%%
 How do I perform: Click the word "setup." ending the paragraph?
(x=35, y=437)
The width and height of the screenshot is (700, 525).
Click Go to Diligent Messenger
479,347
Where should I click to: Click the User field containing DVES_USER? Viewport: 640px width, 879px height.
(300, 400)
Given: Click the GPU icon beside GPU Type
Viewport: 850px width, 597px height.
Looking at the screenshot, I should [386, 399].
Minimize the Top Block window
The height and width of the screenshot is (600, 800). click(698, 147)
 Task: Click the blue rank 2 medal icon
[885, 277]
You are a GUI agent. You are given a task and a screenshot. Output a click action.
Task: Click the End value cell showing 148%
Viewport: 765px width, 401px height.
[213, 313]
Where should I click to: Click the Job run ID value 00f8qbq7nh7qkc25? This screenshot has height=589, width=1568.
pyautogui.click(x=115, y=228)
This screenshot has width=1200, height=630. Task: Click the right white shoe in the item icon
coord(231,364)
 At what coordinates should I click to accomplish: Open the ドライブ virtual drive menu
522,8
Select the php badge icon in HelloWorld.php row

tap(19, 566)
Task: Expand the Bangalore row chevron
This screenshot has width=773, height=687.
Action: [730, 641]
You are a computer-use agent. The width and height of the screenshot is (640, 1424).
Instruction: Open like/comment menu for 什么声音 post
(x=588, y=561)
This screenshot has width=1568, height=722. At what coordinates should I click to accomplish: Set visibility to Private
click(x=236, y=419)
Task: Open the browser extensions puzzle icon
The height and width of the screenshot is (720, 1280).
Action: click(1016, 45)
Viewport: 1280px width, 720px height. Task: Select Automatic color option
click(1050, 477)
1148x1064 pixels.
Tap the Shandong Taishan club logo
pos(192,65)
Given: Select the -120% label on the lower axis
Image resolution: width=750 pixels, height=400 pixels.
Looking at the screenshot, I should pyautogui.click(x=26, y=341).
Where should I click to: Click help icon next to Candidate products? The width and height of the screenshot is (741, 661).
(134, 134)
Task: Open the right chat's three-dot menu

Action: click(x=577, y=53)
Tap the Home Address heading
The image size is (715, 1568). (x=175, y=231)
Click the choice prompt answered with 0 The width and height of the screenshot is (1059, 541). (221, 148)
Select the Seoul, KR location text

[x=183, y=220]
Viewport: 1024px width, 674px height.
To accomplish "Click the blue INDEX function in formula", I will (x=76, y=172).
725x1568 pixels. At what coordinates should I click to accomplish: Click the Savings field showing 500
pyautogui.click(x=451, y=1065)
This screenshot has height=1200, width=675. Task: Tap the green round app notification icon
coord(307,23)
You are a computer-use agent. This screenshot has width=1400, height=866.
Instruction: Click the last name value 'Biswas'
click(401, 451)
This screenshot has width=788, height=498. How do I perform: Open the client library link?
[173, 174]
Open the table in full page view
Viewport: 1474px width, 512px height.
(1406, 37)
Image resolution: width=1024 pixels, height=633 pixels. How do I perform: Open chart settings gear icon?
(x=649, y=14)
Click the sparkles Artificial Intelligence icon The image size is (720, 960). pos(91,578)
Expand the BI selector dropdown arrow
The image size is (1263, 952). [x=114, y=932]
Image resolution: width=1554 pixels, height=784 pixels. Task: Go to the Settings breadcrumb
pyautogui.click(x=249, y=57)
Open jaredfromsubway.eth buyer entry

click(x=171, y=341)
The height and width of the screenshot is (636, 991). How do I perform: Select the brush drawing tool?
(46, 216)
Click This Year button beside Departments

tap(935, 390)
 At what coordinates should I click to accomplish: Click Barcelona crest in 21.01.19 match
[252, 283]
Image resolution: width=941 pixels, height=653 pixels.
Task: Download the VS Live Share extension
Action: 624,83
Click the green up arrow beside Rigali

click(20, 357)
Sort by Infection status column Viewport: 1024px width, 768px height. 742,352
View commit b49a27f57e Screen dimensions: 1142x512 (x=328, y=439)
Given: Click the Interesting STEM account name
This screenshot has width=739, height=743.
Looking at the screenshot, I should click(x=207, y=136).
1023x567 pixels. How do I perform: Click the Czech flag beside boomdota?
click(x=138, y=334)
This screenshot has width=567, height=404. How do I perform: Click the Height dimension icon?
%%
DESCRIPTION OF THE TASK — All the records, from start to finish, are to be repeated exactly.

REPLY —
 How do I perform: Click the word "setup." ending the paragraph?
(x=35, y=437)
The width and height of the screenshot is (700, 525).
Click Go to Diligent Messenger
479,347
Where should I click to: Click the User field containing DVES_USER? Viewport: 640px width, 879px height.
(300, 400)
Given: Click the GPU icon beside GPU Type
Viewport: 850px width, 597px height.
Looking at the screenshot, I should [386, 399].
Minimize the Top Block window
The height and width of the screenshot is (600, 800). click(698, 147)
 Task: Click the blue rank 2 medal icon
[885, 277]
You are a GUI agent. You are given a task and a screenshot. Output a click action.
Task: Click the End value cell showing 148%
Viewport: 765px width, 401px height.
[213, 313]
Where should I click to: Click the Job run ID value 00f8qbq7nh7qkc25? This screenshot has height=589, width=1568.
pyautogui.click(x=115, y=228)
This screenshot has width=1200, height=630. Task: Click the right white shoe in the item icon
coord(231,364)
 At what coordinates should I click to accomplish: Open the ドライブ virtual drive menu
522,8
Select the php badge icon in HelloWorld.php row

tap(19, 566)
Task: Expand the Bangalore row chevron
This screenshot has width=773, height=687.
Action: [730, 641]
You are a computer-use agent. The width and height of the screenshot is (640, 1424).
Instruction: Open like/comment menu for 什么声音 post
(x=588, y=561)
This screenshot has width=1568, height=722. At what coordinates should I click to accomplish: Set visibility to Private
click(x=236, y=419)
Task: Open the browser extensions puzzle icon
The height and width of the screenshot is (720, 1280).
Action: click(1016, 45)
Viewport: 1280px width, 720px height. Task: Select Automatic color option
click(1050, 477)
1148x1064 pixels.
Tap the Shandong Taishan club logo
pos(192,65)
Given: Select the -120% label on the lower axis
Image resolution: width=750 pixels, height=400 pixels.
Looking at the screenshot, I should pyautogui.click(x=26, y=341).
Where should I click to: Click help icon next to Candidate products? The width and height of the screenshot is (741, 661).
(134, 134)
Task: Open the right chat's three-dot menu

Action: click(x=577, y=53)
Tap the Home Address heading
The image size is (715, 1568). (x=175, y=231)
Click the choice prompt answered with 0 The width and height of the screenshot is (1059, 541). (221, 148)
Select the Seoul, KR location text

[x=183, y=220]
Viewport: 1024px width, 674px height.
To accomplish "Click the blue INDEX function in formula", I will (x=76, y=172).
725x1568 pixels. At what coordinates should I click to accomplish: Click the Savings field showing 500
pyautogui.click(x=451, y=1065)
This screenshot has height=1200, width=675. Task: Tap the green round app notification icon
coord(307,23)
You are a computer-use agent. This screenshot has width=1400, height=866.
Instruction: Click the last name value 'Biswas'
click(401, 451)
This screenshot has width=788, height=498. How do I perform: Open the client library link?
[173, 174]
Open the table in full page view
Viewport: 1474px width, 512px height.
(1406, 37)
Image resolution: width=1024 pixels, height=633 pixels. How do I perform: Open chart settings gear icon?
(x=649, y=14)
Click the sparkles Artificial Intelligence icon The image size is (720, 960). pos(91,578)
Expand the BI selector dropdown arrow
The image size is (1263, 952). [x=114, y=932]
Image resolution: width=1554 pixels, height=784 pixels. Task: Go to the Settings breadcrumb
pyautogui.click(x=249, y=57)
Open jaredfromsubway.eth buyer entry

click(x=171, y=341)
The height and width of the screenshot is (636, 991). How do I perform: Select the brush drawing tool?
(46, 216)
Click This Year button beside Departments

tap(935, 390)
 At what coordinates should I click to accomplish: Click Barcelona crest in 21.01.19 match
[252, 283]
Image resolution: width=941 pixels, height=653 pixels.
Task: Download the VS Live Share extension
Action: 624,83
Click the green up arrow beside Rigali

click(20, 357)
Sort by Infection status column Viewport: 1024px width, 768px height. 742,352
View commit b49a27f57e Screen dimensions: 1142x512 (x=328, y=439)
Given: Click the Interesting STEM account name
This screenshot has width=739, height=743.
Looking at the screenshot, I should click(x=207, y=136).
1023x567 pixels. How do I perform: Click the Czech flag beside boomdota?
click(x=138, y=334)
This screenshot has width=567, height=404. How do I perform: Click the Height dimension icon?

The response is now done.